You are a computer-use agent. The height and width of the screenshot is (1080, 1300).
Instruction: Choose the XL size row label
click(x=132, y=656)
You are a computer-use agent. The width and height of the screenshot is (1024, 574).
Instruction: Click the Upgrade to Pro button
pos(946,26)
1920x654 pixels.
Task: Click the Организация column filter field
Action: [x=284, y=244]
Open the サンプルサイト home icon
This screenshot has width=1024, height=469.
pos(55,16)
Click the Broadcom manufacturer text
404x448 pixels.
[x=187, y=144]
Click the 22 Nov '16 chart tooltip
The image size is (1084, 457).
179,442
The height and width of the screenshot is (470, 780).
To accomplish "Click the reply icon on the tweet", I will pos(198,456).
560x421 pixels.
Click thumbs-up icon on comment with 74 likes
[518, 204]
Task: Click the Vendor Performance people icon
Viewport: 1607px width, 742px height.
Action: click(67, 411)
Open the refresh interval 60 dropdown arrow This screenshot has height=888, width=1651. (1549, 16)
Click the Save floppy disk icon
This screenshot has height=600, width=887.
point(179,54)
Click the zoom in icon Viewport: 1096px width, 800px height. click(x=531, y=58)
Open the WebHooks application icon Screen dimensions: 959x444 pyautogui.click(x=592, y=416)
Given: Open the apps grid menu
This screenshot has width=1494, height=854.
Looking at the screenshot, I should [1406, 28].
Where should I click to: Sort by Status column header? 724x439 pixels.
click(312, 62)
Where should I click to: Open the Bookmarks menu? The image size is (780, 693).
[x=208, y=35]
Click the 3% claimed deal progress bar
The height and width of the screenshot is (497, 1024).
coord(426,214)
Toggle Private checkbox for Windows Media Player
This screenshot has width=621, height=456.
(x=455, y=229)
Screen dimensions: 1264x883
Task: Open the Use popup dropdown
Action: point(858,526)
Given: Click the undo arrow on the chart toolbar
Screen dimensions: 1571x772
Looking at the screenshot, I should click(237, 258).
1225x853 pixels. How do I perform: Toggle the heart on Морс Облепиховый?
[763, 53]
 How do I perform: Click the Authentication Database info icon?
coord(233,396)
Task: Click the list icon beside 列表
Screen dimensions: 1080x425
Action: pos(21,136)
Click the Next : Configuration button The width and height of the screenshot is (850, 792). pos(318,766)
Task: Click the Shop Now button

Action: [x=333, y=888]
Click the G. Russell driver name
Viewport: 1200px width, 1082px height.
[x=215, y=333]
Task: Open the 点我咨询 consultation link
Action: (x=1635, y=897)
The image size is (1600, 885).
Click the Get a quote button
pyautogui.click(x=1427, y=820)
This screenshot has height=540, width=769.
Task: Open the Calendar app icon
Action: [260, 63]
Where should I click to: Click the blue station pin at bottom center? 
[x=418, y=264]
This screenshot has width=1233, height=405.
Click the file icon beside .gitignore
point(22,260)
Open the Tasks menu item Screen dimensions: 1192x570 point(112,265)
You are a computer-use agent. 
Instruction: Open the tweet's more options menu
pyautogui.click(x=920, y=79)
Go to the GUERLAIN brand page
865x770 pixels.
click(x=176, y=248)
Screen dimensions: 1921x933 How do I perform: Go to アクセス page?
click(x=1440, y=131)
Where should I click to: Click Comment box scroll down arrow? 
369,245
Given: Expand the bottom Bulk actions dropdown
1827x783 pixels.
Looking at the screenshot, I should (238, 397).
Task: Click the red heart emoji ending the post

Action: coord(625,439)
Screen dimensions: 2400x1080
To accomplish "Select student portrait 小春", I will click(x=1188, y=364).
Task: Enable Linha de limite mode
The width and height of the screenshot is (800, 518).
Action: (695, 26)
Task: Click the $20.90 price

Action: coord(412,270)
------------
• [Required work]: Filter the entries down to the lines with the word "computer" in them.

• [Finished exercise]:
You are a computer-use agent. The height and width of the screenshot is (1080, 1300).
You are a computer-use agent. The width and height of the screenshot is (1024, 574).
You are a computer-use agent. 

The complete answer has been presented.